Сознание требовало для себя какой-то зацепки, какого-то самоопределения. Мой прежний самоимидж экстрасенса был разрушен. Я вообще стал никем или просто собой, хотя и это было не совсем так. Едва ли нормой самоощущения можно считать боль. Но без знания жить невозможно. Тем более едва ли можно жить дальше, не зная, что с тобой произошло. Для того чтобы успокоить душу, мне нужна была если не правда, то правдоподобная версия о том, что со мной случилось. Моя душа это требовала так же, как ребенок требует от взрослых правдоподобную версию о своем рождении.

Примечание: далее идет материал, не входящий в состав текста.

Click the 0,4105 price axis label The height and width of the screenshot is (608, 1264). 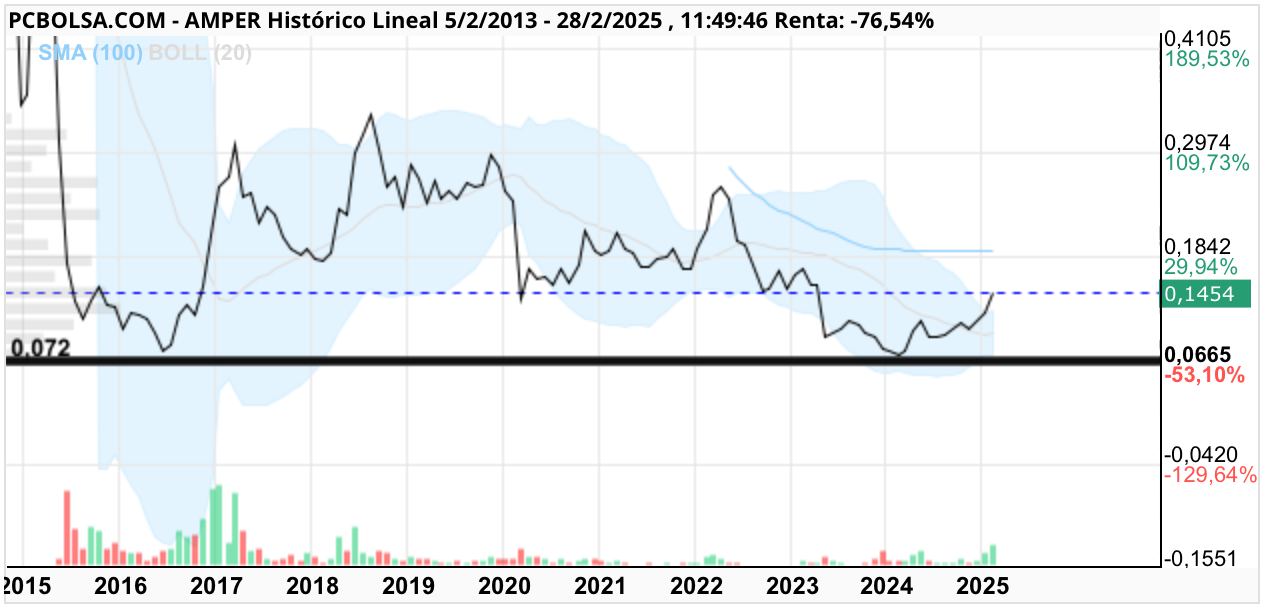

Так как слова парапсихологов идут от души при ее избытке также как и знаний, даваемых ими, не мудрено, что причины своего попадания в больницу я начал искать в парапсихологической литературе. Просто я стал обильно закладывать в свое чистое сознание всю интересную мне информацию.
Если бы не белое пятно в прошлом с имиджем бывшего клиента психбольницы и полное отсутствие боли за будущее, можно сказать, что моя жизнь в то время была интересной. Вот где было полновесное второе рождение, правду о котором не знал никто. Я сам не знал, с какой стороны относиться к миру и людям, творящим его. Как ребенок, имея в своем распоряжении только душу, я судил обо всем только с позиции душевной гармонии. Глядя по телевизору "Санта-Барбару", я поражался людям, которые пытаются ради каких-то незримых и несущественных амбиций уязвить души друг друга, портя при этом отношения и здоровье взаимно по-пустому (а то, что они его портят, я видел зримо). И как они несвободны и эгоистичны в своей любви и сколько они теряют от этого. Созерцание человеческого несовершенства людей, которые не только в своих глазах, но и в глазах окружающих считаются нормальными, давало мне существенный самооправдывающий себя аргумент в своих глазах и перед окружающими. Попытки увиденное донести ближним не к чему не приводили, так как они или судили людей по направленности их действий или просто по своей симпатии, не задумываясь о большем, а мои слова принимались ими только как мое мнение. Мое общее отношение к людям в это время разделяло и было созвучно словам инопланетянина в американском фильме "Человек со звезды": "Странные вы люди - земляне. Ваши лучшие качества проявляются вами, когда вам труднее всего".